Depuis plusieurs années, les marques membres du programme Faire travaillent à réduire l’empreinte environnementale de leurs communications. La biodiversité ouvre aujourd’hui un champ complémentaire, plus large, qui interroge à la fois les impacts concrets des activités, les récits produits par les marques et la crédibilité des prises de parole.

Un cadre partagé pour aborder la biodiversité en communication

Dans ce contexte, le programme Faire a formalisé un engagement spécifique consacré à la biodiversité, qui constitue un cadre commun pour les marques engagées dans la démarche :

« La marque conçoit ses campagnes et outils de communication en intégrant, à chaque étape (conception, production, diffusion et fin de vie) des critères spécifiquement liés à la préservation de la biodiversité. Elle veille à éviter toute action susceptible de dégrader les écosystèmes, directement ou via sa chaîne de valeur, et privilégie les choix créatifs, matériels et logistiques qui limitent les pressions sur les milieux naturels. »

Le groupe de travail avait pour objectif de rendre cet engagement concret et intelligible pour les équipes marketing et communication, en partant de leurs réalités métiers.

 

Un enjeu systémique, loin d’un simple sujet de discours

Les échanges ont permis de rappeler que la biodiversité ne se limite ni à la protection de quelques espèces emblématiques ni à une nature idéalisée. Elle renvoie à l’ensemble du vivant, aux écosystèmes, à leurs interactions et aux services qu’ils rendent. Les travaux scientifiques de référence, menés notamment par l'IPBS, montrent que l’érosion de la biodiversité constitue un risque systémique pour l’économie. Pour les entreprises et leurs marques, elle concerne directement la robustesse des chaînes de valeur, la continuité des approvisionnements, les risques réglementaires et la crédibilité des engagements environnementaux. Dans ce contexte, la biodiversité ne peut pas être traitée comme un simple sujet narratif. Elle suppose de relier les messages aux impacts réels de l’activité et de la chaîne de valeur.

 

Ce que cela implique concrètement pour les métiers

L’un des enseignements clés du groupe de travail porte sur le rôle structurant du brief et de la conception des messages. Intégrer la biodiversité en communication suppose de clarifier en amont ce qui est réellement lié au produit, à la filière ou au territoire, ce qui peut être dit et sur quelles preuves s’appuyer. La biodiversité ne peut pas servir de décor générique ou d’imaginaire interchangeable.

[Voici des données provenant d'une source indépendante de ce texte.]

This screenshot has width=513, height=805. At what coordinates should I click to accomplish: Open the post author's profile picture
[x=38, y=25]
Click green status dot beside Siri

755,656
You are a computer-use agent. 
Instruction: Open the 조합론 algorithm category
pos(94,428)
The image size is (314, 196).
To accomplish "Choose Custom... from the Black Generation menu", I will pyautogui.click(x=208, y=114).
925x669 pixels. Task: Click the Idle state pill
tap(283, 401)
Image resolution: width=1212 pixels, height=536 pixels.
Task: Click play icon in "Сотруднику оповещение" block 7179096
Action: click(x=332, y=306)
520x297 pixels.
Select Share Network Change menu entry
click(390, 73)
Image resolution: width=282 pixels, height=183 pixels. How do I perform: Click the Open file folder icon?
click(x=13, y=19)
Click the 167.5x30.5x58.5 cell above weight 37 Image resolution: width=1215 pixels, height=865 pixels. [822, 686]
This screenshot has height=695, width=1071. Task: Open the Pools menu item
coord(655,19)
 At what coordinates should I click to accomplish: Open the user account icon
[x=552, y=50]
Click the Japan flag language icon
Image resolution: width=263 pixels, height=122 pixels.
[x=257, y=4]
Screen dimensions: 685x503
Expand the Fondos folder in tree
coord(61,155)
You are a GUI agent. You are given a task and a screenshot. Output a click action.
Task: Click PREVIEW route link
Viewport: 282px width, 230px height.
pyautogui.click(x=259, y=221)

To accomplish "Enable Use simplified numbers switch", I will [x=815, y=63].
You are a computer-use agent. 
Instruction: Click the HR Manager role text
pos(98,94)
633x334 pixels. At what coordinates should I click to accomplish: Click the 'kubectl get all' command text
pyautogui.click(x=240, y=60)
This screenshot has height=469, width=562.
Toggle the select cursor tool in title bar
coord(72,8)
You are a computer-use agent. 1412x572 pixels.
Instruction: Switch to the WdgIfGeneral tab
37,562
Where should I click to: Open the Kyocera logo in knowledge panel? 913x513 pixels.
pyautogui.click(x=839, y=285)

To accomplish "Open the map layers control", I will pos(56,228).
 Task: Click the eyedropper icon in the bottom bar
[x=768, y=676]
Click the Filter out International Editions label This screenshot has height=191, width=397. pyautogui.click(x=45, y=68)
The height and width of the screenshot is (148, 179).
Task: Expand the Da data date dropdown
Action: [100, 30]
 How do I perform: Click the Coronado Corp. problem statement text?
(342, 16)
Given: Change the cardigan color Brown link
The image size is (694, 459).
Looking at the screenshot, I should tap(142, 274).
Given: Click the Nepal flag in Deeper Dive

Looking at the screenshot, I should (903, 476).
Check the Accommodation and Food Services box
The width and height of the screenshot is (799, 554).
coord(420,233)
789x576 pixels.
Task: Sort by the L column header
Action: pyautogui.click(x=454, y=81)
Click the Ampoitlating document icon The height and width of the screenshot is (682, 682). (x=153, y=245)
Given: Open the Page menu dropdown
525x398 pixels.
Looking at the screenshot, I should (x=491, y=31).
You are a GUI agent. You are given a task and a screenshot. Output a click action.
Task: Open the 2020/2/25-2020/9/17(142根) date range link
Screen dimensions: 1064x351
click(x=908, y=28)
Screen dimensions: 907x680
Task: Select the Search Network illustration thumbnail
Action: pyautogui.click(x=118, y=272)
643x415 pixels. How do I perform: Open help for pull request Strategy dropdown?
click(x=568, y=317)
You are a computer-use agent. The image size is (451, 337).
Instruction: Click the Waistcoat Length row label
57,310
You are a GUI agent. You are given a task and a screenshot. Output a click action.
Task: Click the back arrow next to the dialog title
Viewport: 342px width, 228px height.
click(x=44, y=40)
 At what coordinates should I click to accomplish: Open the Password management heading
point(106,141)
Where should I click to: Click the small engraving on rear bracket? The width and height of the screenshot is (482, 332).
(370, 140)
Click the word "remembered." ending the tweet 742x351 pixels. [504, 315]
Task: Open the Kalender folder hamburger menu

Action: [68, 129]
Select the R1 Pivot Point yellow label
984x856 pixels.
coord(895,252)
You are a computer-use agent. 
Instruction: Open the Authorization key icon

La production des contenus et l’événementiel constituent également des leviers immédiats. Choix des lieux, des périodes, des prestataires, sobriété des dispositifs, réduction des éléments jetables ou éphémères ont des impacts directs sur les milieux naturels et participent à la crédibilité des discours portés.

Les choix médias font enfin partie intégrante du message. Un support n’est jamais neutre. Mesurer l’empreinte environnementale des plans, intégrer des critères biodiversité dans les achats et réduire les volumes en amont apparaissent comme des pratiques de plus en plus structurantes.

 

S’appuyer sur des démarches structurées

Le groupe de travail a aussi souligné l’importance de s’appuyer sur des démarches objectivées. Des dispositifs existent pour accompagner les entreprises, comme le Diag Biodiversité de Bpifrance ou le programme Entreprises engagées pour la nature porté par l’Office français de la biodiversité. Ils constituent des points d’appui pour ancrer les communications dans une réalité mesurée et limiter les risques de discours fragiles.

 

Une dynamique appelée à se poursuivre

Ce groupe de travail s’inscrit dans la continuité des travaux menés au sein du programme Faire, notamment sur la crédibilité des engagements et la responsabilité culturelle des marques. D’autres temps d’échange consacrés à la biodiversité, à l’impact et aux pratiques de marketing et de communication auront lieu dans les prochains mois afin de poursuivre l’acculturation collective et le partage de retours d’expérience.